Until you reach the line containing "termeni și condiții de utilizare (418, 2299)", reproduce each line of the listing exactly, please, and include that line as well.

[Opening TASK MATERIAL section]

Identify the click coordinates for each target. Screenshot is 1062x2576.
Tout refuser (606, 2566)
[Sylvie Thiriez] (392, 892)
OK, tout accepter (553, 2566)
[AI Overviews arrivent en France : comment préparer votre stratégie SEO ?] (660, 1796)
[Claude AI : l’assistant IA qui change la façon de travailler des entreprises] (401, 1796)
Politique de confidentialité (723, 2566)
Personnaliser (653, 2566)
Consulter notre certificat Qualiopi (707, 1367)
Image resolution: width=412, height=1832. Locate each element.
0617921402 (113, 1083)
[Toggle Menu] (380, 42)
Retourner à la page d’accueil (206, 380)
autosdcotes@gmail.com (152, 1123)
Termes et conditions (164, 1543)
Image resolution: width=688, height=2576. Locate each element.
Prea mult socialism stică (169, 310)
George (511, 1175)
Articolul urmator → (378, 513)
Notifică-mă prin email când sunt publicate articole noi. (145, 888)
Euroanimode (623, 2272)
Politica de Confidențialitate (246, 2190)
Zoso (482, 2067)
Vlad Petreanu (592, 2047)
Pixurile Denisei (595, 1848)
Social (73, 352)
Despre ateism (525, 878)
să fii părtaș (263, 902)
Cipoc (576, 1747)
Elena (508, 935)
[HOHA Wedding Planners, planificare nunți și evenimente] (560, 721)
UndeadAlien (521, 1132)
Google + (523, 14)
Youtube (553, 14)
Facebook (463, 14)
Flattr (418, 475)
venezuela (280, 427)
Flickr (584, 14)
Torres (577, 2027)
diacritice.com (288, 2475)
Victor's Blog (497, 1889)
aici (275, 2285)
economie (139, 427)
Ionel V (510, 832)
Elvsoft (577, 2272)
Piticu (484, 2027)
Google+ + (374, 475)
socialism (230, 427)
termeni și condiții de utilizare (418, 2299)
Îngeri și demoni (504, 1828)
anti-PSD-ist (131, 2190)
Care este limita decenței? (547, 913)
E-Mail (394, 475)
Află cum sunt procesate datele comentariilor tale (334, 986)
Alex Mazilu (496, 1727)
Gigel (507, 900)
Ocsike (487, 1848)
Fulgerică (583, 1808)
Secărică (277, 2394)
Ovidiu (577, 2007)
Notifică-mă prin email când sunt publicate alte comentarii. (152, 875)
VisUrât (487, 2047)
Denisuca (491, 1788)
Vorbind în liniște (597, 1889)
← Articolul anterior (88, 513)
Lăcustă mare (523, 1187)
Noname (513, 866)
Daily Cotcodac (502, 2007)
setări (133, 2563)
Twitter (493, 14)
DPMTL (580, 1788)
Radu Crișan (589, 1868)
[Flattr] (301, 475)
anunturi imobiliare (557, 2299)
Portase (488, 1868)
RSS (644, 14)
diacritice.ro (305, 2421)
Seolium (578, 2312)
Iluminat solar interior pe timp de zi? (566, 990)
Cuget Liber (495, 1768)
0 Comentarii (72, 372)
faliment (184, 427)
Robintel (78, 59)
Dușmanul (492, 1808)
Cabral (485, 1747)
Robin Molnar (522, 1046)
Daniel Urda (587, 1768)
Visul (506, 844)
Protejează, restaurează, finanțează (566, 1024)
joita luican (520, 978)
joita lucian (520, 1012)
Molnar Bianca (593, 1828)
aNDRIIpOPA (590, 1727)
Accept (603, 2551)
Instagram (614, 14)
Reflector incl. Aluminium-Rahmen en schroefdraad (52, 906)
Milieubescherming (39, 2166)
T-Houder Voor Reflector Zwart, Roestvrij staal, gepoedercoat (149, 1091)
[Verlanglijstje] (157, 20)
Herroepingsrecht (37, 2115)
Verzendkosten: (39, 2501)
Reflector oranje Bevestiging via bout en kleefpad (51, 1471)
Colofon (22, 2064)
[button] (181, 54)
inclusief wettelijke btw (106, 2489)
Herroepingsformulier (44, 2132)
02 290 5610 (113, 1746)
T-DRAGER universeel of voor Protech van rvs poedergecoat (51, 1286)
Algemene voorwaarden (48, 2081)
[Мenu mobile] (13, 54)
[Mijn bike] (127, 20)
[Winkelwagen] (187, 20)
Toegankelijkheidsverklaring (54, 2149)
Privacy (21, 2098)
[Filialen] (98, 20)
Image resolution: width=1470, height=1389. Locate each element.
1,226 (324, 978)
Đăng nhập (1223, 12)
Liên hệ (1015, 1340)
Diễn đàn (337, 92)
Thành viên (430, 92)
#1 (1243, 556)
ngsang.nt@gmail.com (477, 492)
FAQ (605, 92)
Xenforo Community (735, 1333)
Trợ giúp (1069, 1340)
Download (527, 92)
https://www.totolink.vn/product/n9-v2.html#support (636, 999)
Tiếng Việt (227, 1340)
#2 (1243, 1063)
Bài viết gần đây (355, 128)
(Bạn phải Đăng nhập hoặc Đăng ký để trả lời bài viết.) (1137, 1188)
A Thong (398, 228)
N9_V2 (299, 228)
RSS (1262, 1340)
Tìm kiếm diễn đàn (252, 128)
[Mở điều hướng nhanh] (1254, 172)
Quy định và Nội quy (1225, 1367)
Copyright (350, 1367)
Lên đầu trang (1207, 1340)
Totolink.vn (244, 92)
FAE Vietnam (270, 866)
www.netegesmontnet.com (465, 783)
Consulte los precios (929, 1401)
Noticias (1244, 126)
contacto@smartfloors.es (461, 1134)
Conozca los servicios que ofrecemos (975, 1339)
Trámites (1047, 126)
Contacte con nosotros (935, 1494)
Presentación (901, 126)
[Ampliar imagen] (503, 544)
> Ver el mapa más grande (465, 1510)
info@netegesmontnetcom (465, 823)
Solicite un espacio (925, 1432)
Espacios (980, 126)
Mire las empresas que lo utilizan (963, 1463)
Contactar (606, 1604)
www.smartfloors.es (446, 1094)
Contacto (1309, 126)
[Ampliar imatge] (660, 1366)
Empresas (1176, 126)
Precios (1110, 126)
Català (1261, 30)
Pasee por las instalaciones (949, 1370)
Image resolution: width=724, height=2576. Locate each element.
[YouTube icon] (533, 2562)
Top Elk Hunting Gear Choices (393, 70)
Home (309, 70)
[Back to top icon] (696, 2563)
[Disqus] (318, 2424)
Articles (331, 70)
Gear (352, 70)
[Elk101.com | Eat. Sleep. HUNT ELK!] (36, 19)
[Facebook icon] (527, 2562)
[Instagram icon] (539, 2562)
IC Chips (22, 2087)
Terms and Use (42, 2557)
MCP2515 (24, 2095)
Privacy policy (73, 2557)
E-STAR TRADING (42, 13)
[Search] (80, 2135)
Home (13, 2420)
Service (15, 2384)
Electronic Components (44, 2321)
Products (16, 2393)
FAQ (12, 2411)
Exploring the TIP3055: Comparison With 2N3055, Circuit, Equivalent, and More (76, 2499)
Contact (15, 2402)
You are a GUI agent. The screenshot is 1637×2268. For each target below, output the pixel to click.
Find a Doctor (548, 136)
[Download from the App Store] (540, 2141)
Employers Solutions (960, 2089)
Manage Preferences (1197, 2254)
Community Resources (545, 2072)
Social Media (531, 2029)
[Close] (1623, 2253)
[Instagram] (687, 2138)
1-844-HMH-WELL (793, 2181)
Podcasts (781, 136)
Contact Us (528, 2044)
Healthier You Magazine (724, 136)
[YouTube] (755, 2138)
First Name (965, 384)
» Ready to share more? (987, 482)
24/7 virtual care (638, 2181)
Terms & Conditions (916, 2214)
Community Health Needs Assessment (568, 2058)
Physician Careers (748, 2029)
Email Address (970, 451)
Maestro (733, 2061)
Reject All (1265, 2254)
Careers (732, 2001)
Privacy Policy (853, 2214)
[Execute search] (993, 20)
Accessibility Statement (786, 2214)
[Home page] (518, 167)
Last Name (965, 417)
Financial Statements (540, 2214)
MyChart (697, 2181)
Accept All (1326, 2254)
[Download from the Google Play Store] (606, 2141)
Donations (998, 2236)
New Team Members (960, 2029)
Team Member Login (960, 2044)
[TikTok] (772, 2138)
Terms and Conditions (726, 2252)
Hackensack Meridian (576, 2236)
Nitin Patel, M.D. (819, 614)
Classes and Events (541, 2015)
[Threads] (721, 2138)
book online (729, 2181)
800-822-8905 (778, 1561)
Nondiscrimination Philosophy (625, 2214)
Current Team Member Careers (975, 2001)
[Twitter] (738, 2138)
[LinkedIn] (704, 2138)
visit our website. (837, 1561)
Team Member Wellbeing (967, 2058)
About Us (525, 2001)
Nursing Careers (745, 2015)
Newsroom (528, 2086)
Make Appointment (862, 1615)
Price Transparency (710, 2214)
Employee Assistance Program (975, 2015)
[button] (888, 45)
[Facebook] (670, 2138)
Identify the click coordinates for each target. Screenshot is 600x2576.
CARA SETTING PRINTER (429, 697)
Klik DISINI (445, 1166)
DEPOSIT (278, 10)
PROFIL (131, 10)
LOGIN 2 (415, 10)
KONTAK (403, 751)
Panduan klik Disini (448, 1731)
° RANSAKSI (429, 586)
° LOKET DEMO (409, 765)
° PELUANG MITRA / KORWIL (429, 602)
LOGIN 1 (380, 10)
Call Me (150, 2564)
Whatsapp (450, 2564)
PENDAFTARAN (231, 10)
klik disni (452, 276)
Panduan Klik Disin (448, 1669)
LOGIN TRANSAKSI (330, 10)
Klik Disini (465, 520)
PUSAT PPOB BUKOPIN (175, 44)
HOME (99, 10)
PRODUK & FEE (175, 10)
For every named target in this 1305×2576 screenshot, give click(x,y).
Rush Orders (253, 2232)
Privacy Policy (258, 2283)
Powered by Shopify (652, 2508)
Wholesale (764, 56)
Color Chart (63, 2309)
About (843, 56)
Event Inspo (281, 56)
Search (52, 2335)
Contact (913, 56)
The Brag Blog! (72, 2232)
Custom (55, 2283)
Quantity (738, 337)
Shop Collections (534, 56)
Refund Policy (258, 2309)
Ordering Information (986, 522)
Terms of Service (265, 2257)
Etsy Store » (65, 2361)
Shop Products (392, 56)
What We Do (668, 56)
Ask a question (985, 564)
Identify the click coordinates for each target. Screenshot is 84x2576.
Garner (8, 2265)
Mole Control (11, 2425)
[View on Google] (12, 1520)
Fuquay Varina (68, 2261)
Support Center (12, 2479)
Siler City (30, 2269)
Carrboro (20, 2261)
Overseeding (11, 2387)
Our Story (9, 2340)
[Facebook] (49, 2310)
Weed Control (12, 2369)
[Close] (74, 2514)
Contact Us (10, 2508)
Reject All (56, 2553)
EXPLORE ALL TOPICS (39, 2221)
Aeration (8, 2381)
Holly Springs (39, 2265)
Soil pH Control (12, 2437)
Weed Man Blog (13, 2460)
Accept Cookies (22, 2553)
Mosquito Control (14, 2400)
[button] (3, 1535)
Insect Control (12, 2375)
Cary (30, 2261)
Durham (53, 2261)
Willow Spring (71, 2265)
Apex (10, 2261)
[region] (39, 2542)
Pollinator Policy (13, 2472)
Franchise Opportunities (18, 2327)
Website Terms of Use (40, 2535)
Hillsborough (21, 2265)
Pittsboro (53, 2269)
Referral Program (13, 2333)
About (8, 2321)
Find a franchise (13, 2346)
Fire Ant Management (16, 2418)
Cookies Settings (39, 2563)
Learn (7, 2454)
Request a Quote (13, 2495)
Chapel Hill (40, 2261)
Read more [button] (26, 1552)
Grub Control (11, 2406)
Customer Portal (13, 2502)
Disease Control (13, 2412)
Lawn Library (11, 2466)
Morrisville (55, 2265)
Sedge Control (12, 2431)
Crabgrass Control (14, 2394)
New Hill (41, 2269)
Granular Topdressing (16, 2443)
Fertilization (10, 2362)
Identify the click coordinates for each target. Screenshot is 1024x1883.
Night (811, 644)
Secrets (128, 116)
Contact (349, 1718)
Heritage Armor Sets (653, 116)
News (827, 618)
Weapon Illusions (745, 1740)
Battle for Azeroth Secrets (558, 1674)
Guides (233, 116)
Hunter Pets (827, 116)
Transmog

[Closing TASK MATERIAL section]

TASK SOLUTION →
Identify the click coordinates for each target. Screenshot is 1062x2576.
Tout refuser (606, 2566)
[Sylvie Thiriez] (392, 892)
OK, tout accepter (553, 2566)
[AI Overviews arrivent en France : comment préparer votre stratégie SEO ?] (660, 1796)
[Claude AI : l’assistant IA qui change la façon de travailler des entreprises] (401, 1796)
Politique de confidentialité (723, 2566)
Personnaliser (653, 2566)
Consulter notre certificat Qualiopi (707, 1367)
Image resolution: width=412, height=1832. Locate each element.
0617921402 (113, 1083)
[Toggle Menu] (380, 42)
Retourner à la page d’accueil (206, 380)
autosdcotes@gmail.com (152, 1123)
Termes et conditions (164, 1543)
Image resolution: width=688, height=2576. Locate each element.
Prea mult socialism stică (169, 310)
George (511, 1175)
Articolul urmator → (378, 513)
Notifică-mă prin email când sunt publicate articole noi. (145, 888)
Euroanimode (623, 2272)
Politica de Confidențialitate (246, 2190)
Zoso (482, 2067)
Vlad Petreanu (592, 2047)
Pixurile Denisei (595, 1848)
Social (73, 352)
Despre ateism (525, 878)
să fii părtaș (263, 902)
Cipoc (576, 1747)
Elena (508, 935)
[HOHA Wedding Planners, planificare nunți și evenimente] (560, 721)
UndeadAlien (521, 1132)
Google + (523, 14)
Youtube (553, 14)
Facebook (463, 14)
Flattr (418, 475)
venezuela (280, 427)
Flickr (584, 14)
Torres (577, 2027)
diacritice.com (288, 2475)
Victor's Blog (497, 1889)
aici (275, 2285)
economie (139, 427)
Ionel V (510, 832)
Elvsoft (577, 2272)
Piticu (484, 2027)
Google+ + (374, 475)
socialism (230, 427)
termeni și condiții de utilizare (418, 2299)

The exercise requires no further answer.